**RECORDS SUPPLIED:**

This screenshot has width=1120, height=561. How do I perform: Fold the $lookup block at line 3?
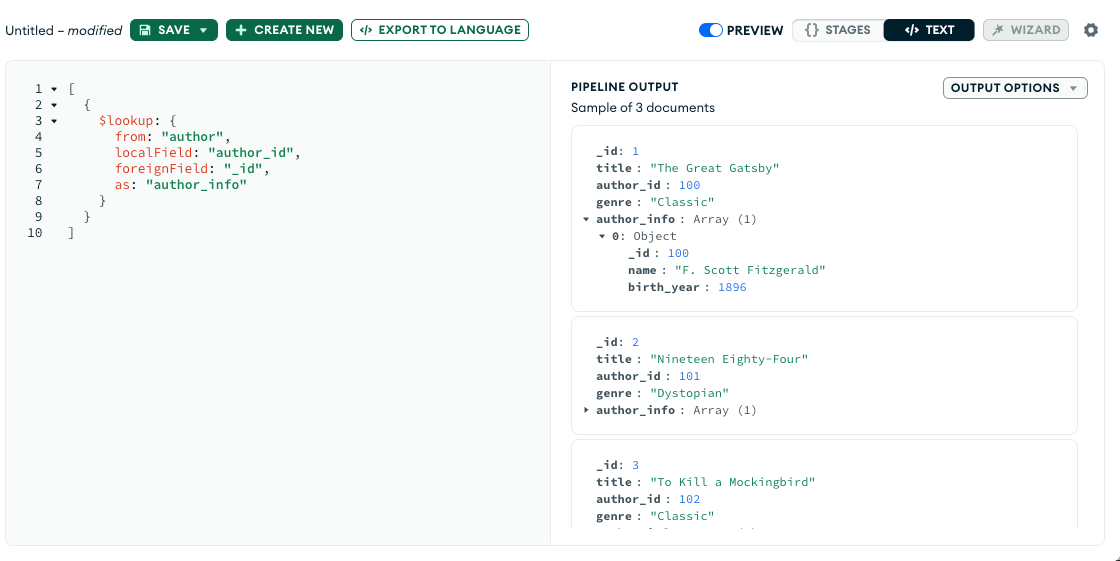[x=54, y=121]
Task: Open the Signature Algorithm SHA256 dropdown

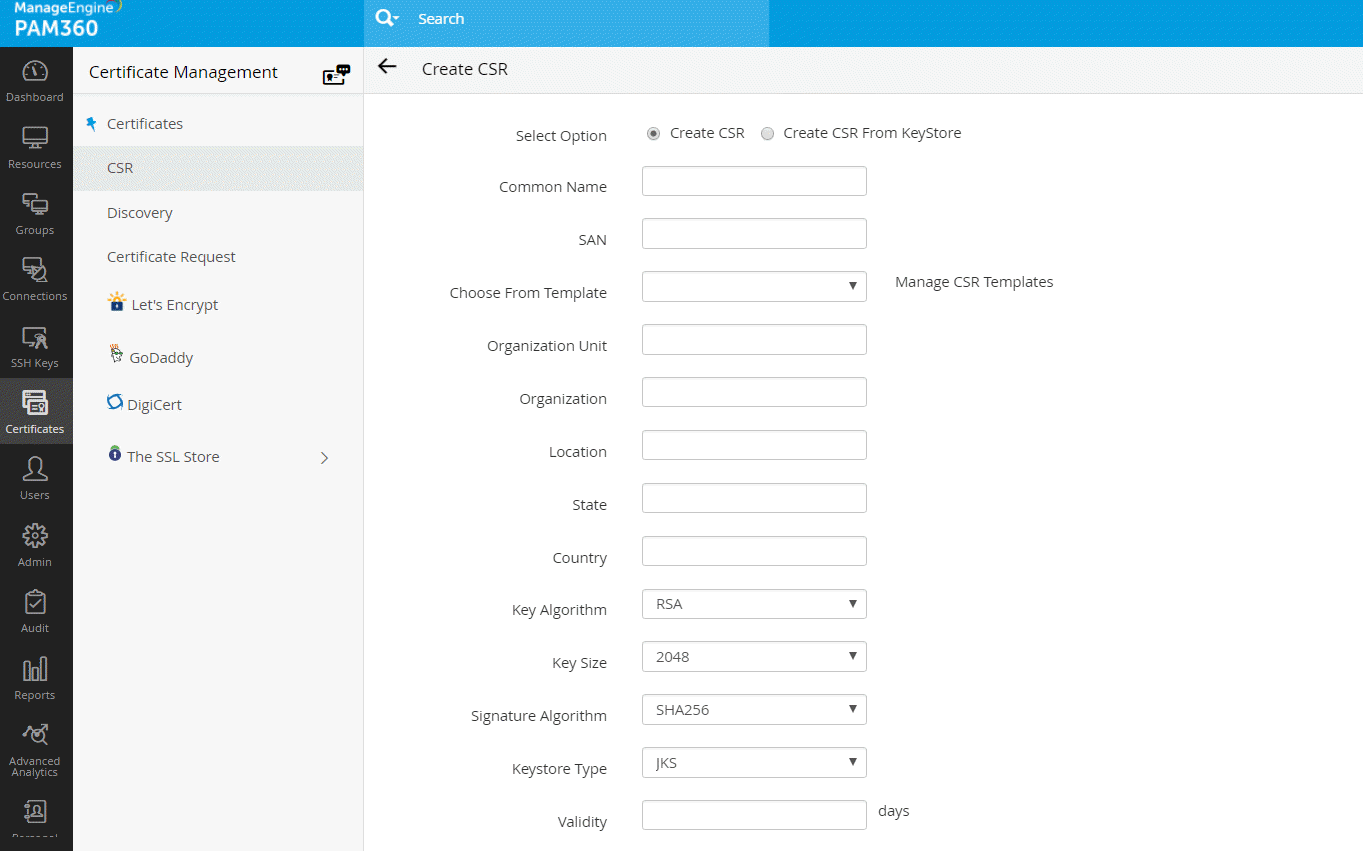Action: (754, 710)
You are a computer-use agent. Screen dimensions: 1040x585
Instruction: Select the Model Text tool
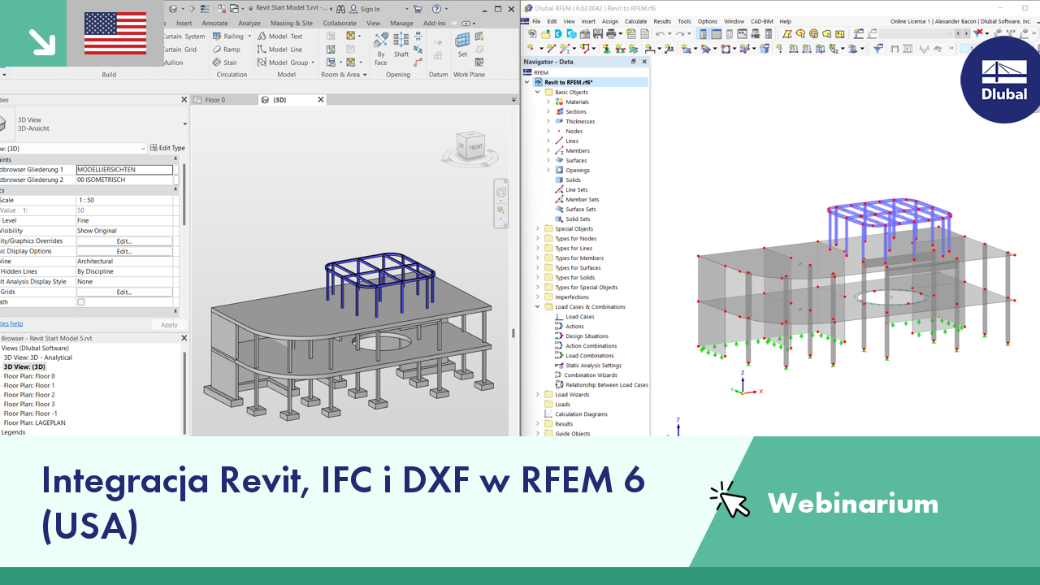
==
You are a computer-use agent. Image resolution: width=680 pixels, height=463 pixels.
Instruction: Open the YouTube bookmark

**DESCRIPTION OF THE TASK:** Write out word for word the lines above that run from the one with "This screenshot has" to the one with "Instruction: Select the Model Text tool". Include both end lines; exclude the images.

**TASK RESPONSE:**
This screenshot has width=1120, height=561. How do I perform: Fold the $lookup block at line 3?
[x=54, y=121]
Task: Open the Signature Algorithm SHA256 dropdown

Action: (754, 710)
You are a computer-use agent. Screen dimensions: 1040x585
Instruction: Select the Model Text tool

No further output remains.